Faransyah Agung Jaya, Coach Faran, Indonesia
- Collect, reflect, and make use of feedback
After the workshop, feedback from participants helps to recalibrate any remaining workshops as well as future trainings to participant needs. To improve the workshop experience, it is thus vital to set aside time for feedback both at the end of each day for specific feedback and at the end of the whole workshop series. Evaluations can include questions on expectations, previous technical or topical knowledge of the participants, key learnings and general feedback on the workshop organisation and implementation. Digital platforms such as Mentimeter or Zoom’s polling feature can be used for this purpose in a virtual workshop setting.
Compared to in-person workshops, in virtual workshops it is more difficult to gauge participants’ reactions. Furthermore, from the point of view of participants, there is a higher barrier to providing feedback during a virtual session than in an in-person setting. Using digital platforms to collect feedback enables the trainers to receive feedback representative of the whole group and not just from those that come forward and speak. What is particularly helpful when using digital platforms to collect feedback is that it can be visualised immediately in an attractive way.
In brief, the SEED experience shows that virtual workshops actually can be an engaging and enriching experience. They have the potential to bring together people from different continents that would otherwise not have been able to access them or need to have flown around the globe to attend. To create a workshop experience that is beneficial to everybody, platforms for communication, organisation, and visualisation that suit the context of the training will bring a fruitful workshop experience to life in the digital sphere.
The implementation of a digital training requires more resources ahead of the actual workshop, as preparations using digital platforms take more time than planning in-person encounters. Yet, if planned and prepared well, empathetic and flexible facilitators will quickly adapt to the “new normal”, motivate participants to engage with each other, exchange thoughts and experiences and thus profit from peer-learning.

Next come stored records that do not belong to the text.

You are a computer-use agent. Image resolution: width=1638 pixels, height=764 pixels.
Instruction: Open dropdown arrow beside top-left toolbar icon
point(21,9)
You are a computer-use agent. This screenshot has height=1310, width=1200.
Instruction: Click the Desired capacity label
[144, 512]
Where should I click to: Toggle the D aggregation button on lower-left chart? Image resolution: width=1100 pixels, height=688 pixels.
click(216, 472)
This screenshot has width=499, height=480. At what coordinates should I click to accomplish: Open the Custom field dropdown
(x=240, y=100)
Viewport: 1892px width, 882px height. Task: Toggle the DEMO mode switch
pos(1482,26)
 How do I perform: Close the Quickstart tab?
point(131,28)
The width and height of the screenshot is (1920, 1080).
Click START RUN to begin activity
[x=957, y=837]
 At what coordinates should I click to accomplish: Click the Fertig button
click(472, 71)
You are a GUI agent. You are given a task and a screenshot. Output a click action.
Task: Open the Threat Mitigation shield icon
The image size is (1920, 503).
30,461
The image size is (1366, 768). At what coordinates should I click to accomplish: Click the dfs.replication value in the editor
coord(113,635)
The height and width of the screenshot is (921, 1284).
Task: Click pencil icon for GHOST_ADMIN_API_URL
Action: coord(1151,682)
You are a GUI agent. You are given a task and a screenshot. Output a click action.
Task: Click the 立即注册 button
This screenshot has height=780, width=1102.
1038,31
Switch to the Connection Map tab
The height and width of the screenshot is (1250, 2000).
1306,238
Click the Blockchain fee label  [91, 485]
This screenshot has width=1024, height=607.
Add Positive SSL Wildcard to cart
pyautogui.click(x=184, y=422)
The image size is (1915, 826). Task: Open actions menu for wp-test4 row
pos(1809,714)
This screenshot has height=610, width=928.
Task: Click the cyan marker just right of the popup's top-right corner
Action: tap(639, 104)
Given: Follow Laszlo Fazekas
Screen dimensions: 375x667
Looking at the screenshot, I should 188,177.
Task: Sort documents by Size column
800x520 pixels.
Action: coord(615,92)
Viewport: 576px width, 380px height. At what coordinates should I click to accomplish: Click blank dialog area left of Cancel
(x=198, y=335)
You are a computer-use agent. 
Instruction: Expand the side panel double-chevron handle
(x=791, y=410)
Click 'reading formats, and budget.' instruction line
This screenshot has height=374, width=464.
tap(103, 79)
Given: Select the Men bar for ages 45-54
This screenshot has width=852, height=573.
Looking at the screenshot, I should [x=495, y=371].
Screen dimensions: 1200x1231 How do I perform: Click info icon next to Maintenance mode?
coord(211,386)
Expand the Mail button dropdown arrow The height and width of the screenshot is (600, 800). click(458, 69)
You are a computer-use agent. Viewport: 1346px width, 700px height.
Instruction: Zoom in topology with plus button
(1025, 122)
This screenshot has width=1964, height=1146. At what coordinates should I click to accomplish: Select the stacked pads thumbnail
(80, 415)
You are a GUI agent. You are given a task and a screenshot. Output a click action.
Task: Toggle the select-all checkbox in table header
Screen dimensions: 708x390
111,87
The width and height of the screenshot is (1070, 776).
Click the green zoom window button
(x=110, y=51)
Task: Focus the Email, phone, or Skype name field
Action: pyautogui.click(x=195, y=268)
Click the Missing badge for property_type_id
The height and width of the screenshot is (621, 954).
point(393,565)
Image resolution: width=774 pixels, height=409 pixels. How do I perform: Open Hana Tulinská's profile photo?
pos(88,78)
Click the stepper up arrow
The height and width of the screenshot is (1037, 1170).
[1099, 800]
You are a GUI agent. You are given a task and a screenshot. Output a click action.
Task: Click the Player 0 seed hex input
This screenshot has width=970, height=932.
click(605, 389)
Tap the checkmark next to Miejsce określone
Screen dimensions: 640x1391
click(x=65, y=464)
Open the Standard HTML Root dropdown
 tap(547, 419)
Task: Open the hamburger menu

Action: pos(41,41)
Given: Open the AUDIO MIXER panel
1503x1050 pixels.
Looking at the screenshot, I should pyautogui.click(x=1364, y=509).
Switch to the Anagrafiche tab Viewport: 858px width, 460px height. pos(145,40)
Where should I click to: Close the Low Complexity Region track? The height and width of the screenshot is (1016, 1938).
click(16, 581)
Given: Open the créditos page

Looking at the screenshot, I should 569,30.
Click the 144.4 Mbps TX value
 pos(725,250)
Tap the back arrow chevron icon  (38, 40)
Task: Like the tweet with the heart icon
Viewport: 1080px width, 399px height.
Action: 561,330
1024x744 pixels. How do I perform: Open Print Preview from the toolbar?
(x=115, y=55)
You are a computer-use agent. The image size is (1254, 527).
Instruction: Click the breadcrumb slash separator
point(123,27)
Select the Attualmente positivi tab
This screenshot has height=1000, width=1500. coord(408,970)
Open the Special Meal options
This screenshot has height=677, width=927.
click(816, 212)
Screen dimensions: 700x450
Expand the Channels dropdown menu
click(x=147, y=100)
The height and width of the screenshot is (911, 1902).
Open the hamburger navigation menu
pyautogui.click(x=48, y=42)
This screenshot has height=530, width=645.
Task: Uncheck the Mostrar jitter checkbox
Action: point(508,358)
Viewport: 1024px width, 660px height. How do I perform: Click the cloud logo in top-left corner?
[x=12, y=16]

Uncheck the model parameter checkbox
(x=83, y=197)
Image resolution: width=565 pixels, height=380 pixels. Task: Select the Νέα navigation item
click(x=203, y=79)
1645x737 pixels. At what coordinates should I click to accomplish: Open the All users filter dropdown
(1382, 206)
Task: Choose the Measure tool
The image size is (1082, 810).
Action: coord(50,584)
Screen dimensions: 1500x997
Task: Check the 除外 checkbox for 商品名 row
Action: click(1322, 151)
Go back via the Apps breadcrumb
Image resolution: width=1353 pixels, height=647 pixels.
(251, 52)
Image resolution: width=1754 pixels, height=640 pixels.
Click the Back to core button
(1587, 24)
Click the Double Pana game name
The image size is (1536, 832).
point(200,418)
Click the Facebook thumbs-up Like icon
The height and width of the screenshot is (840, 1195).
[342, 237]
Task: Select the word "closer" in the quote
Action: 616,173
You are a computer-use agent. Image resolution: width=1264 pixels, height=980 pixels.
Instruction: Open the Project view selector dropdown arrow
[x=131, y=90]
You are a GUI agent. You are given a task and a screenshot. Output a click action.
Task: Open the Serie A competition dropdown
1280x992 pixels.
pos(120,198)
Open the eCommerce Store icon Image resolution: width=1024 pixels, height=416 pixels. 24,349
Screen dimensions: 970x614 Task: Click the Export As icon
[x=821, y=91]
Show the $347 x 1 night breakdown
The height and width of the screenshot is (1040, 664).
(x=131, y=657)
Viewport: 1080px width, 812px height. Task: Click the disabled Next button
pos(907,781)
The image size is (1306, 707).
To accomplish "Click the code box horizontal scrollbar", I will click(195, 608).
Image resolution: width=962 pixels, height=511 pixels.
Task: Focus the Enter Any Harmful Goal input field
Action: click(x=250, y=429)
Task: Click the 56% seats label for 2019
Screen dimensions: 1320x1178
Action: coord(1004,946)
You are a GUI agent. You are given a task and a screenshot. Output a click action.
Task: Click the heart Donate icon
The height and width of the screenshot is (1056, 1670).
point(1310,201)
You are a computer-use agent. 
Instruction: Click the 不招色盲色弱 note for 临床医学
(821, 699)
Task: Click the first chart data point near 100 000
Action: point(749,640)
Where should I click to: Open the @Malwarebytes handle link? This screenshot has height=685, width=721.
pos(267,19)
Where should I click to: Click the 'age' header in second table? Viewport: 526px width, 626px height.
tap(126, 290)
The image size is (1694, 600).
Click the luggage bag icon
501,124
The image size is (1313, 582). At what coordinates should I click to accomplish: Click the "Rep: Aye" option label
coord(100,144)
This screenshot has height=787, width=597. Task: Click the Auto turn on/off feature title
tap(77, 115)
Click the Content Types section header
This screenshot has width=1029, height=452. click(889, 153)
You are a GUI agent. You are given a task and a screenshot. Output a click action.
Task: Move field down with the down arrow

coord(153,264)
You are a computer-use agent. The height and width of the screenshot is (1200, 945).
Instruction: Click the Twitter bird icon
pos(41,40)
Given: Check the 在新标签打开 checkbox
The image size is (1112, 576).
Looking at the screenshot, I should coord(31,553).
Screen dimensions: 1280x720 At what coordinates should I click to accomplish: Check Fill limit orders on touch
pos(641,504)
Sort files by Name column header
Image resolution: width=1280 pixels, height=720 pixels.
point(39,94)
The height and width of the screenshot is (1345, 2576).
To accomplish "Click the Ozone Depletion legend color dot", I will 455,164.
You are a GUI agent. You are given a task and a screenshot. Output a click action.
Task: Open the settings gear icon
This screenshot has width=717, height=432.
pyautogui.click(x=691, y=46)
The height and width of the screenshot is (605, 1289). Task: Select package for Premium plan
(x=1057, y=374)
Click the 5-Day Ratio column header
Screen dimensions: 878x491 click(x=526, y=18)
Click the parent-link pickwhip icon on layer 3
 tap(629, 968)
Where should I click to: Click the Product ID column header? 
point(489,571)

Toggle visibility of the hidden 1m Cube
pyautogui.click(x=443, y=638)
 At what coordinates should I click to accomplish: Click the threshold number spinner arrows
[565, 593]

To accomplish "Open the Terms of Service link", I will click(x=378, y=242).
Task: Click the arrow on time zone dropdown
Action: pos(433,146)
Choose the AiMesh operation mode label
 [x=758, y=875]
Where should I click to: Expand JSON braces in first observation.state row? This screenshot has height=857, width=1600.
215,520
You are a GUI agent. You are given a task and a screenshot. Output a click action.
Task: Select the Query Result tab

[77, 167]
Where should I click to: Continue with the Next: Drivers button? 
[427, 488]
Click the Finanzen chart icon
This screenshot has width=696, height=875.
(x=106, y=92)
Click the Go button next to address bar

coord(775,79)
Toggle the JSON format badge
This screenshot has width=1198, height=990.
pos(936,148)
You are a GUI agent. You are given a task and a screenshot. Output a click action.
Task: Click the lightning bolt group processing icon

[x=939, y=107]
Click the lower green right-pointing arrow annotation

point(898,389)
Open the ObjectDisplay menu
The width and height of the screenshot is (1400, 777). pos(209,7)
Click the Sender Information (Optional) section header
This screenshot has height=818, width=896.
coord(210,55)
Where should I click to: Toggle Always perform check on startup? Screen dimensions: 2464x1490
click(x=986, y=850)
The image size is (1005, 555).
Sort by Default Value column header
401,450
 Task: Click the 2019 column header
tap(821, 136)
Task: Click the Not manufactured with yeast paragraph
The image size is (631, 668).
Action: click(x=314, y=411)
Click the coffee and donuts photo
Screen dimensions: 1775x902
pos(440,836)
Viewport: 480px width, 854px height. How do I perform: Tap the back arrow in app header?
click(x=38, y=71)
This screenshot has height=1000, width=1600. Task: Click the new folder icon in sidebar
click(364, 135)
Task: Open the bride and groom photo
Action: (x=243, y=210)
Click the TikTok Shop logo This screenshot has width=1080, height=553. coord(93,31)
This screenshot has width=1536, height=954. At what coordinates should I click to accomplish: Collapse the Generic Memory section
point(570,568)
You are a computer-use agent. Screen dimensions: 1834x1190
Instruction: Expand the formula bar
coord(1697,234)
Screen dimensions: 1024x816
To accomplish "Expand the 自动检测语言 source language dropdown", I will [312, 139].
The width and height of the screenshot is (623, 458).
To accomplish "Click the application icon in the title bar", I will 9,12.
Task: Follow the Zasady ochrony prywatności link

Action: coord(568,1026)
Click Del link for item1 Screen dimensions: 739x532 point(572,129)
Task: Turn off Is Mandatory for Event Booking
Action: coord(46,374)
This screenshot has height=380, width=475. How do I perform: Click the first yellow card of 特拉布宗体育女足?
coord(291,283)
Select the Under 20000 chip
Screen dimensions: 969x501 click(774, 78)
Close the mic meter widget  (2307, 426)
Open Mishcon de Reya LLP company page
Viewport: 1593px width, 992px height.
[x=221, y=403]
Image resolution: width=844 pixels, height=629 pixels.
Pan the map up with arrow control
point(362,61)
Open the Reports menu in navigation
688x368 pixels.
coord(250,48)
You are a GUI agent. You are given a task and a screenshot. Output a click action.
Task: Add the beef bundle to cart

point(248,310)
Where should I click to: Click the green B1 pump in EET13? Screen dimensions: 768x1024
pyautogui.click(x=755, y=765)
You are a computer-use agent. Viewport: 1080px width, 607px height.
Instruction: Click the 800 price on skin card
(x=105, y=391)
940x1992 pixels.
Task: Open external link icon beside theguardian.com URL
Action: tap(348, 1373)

On-boarding participants on platforms is necessary to keep the participants engaged and active during interactive sessions, such as group and case study work. Since casual conversation with participants and gauging their reactions during the workshop is more difficult online feedback will help the facilitators to tailor workshop content to participant needs, and improve the virtual workshop experience over time.
“The overall experience of Eco-inclusive Enterprise Incubation was very good. It was a virtual workshop, but the way each session was facilitated by SEED made it very interesting and gave an experience of a physical workshop. The workshop material, specifically, the case studies, were quite relevant and useful, which helped in brainstorming during the workshop activities. It was an incredibly fun and beneficial experience.”